By smartbook Mar 24, 2008 686 Words
Karl Marx is known as an extreme social theorist and has many influences on the current population today. Throughout his studies, his main interests included: politics, economics and struggles that existed between classes in society. In his famous book the Communist Manifesto, he explains how although society was mainly built upon capitalism, it will soon be replaced by communism. This drastic change will occur when the proletariat (the workers) will realize that they have been victims of capitalism and want to change their society to a classless society where communism is present.

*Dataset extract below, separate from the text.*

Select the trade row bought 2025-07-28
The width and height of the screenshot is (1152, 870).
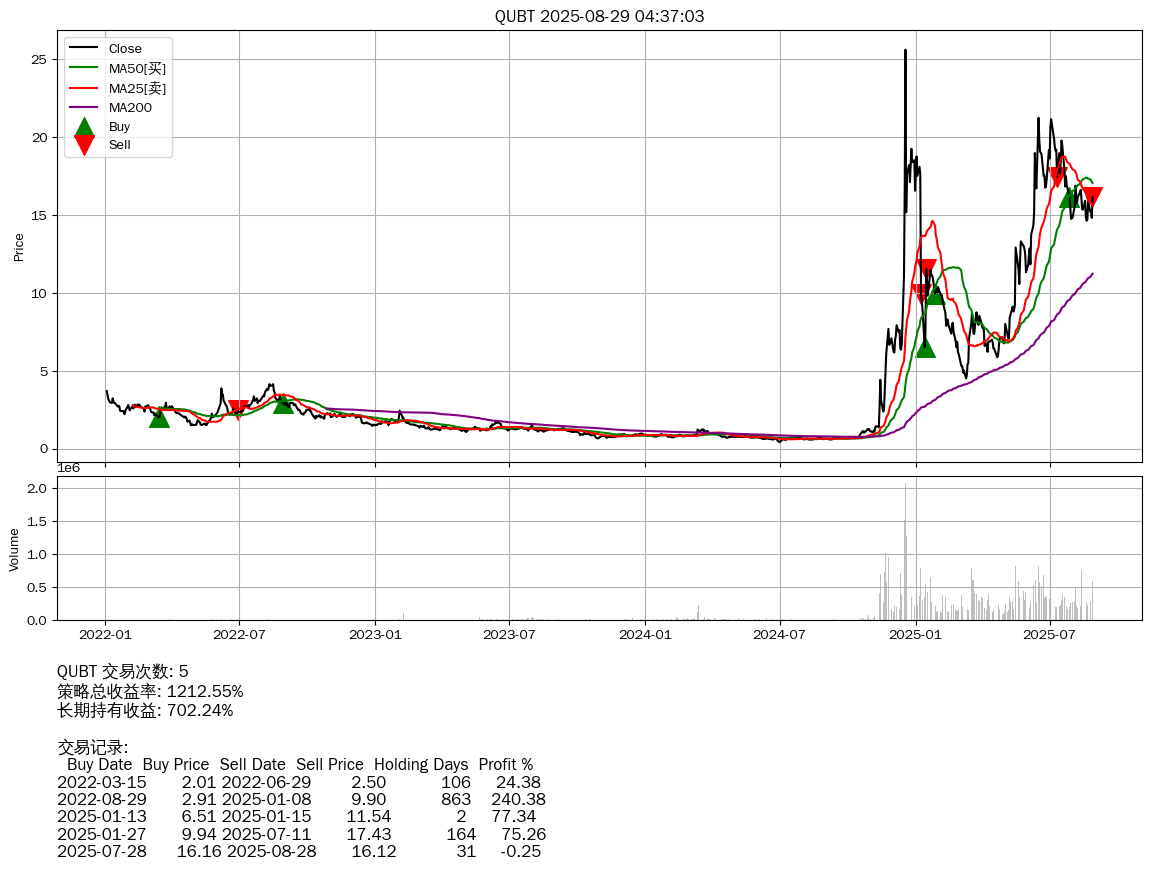coord(301,851)
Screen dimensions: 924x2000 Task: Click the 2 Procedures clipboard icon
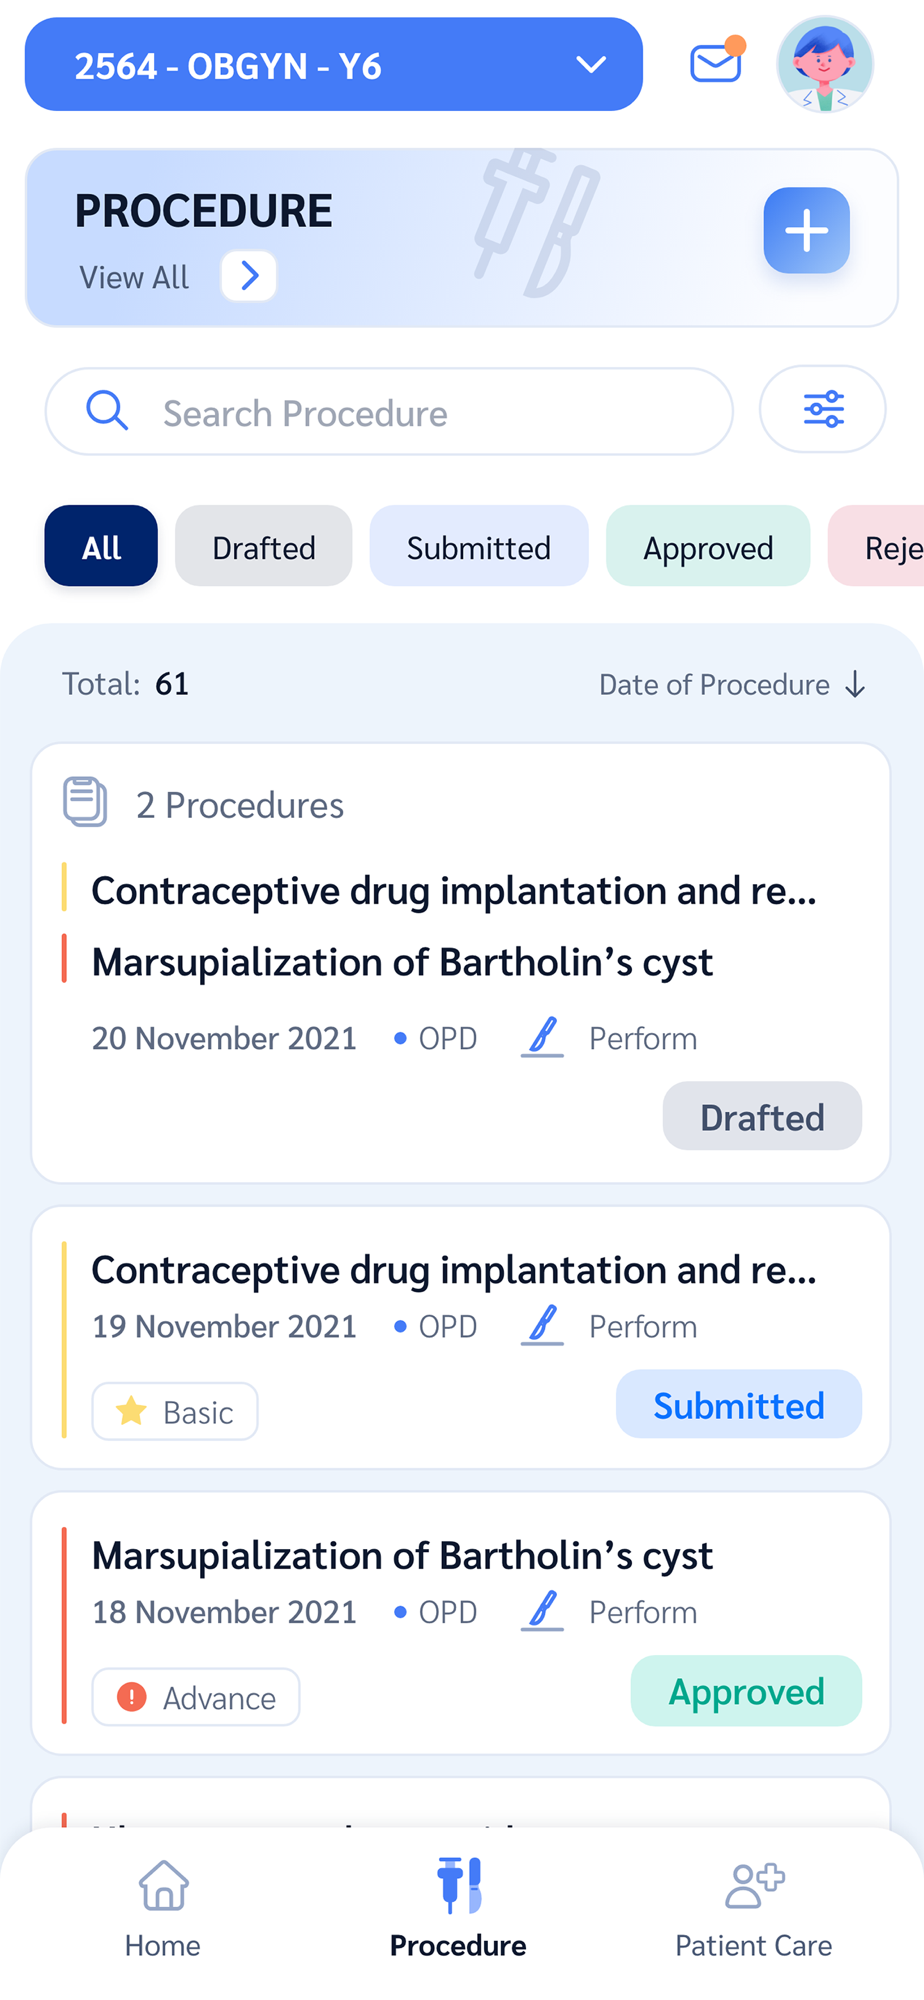pyautogui.click(x=85, y=802)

Capitalism is the idea of a company or corporation owning and controlling all the means of society. In Marx’s terms these owners would be known as the bourgeoisie. The bourgeoisie control the socioeconomic system and have the proletariat work under them, essentially keeping themselves wealthy and in control. The system was so harsh that even if the proletariat wanted change, it was not possible because of how the system was designed. In order to gain a capitalist society, the bourgeoisie must first take complete control of the situation and become distinguised owners in a society. After they own a big and successful corporation they then have workers in which they train and make their workers believe that in order to survive they must work and brainwashing the workers to believe that working is the only option they have. Once this idea is engrained into the workers mind, this is all they will know how to do and will teach their children to do the same, therfore letting the main owners continue to remain the main owners of society. Marx understood this struggle between these two classes, he knew this soon would become unacceptable to the workers and they would come to a realization of the inequity in their society. In the first line of the Communist Manifesto, Marx brings out the concernment of his book, “The history of all hitherto existing society is the history of class struggles (Marx, 1848). Marx believed that the struggles between the burgeosie and the proletariat is what caused the strain between them and society. He understood that the process of communism will one day replace capitalism.

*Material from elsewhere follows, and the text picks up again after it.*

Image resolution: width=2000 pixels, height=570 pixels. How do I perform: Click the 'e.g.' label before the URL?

Communism is social equalization occuring in a society. No one person or corporation owns the means of production rather it is shared among the community. The idea of communism is what Marx believes was the answer to an equitable and just society. “One of his (Marx) main justifications for writing the Communist Manifesto was toeducate the working class to understand the ways the economic structure oppressed them (Goodwin & Scimecca, 2006).” He was eager to let the working class understand that although the owners made it seem like there was no way out of the working class, there truly was a way out and this idea was communism. People who were anti-Marxist included mostly members of the bourgeiosie because they did not want any type of change. They did not see society as a struggle between classes, but a ‘better’ and more easier way for them to live. This way of thinking was a form of ‘invisible privilege’; in which they had privlege but were not aware of how the workers were unfairly treated.

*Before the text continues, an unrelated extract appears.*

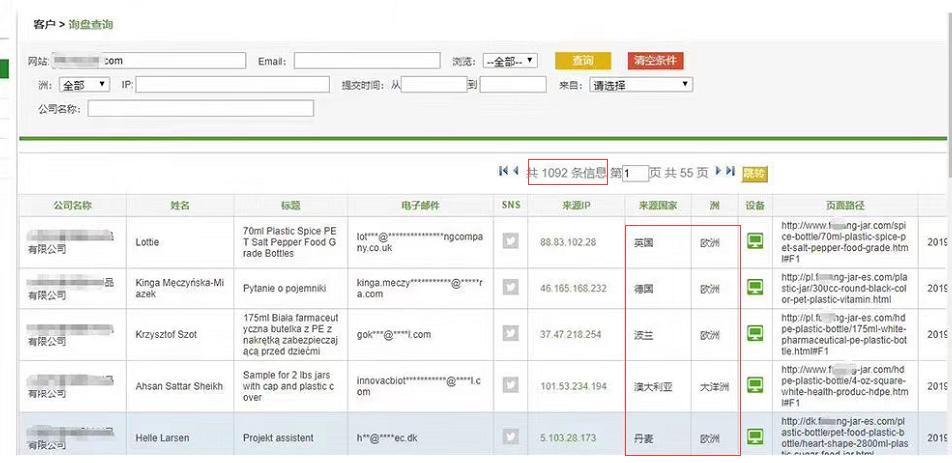
Task: Go to the first page of results
Action: (x=504, y=172)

The idea of modern capitalism is what society is experiencing today. In societies today there is a combination of traditional capitalism and communism. More workers have become aware of how the means of production is distributed and have worked to try and make a change in society; in which everyone can experience equality, not only economics, but in politics as well. Marx knew and understood this evolving of society which the workers would not always continue to stay on the bottom. Marx was a firm believer in equality in society and wanted workers to realize this dominant occurization in society. Throughout his life Marx’s main goal was to study the struggles between society and study why they occurred. He wanted workers to become more consciously aware of what was occurring in society and I believe his legend had extreme value in leading to modern capitalism.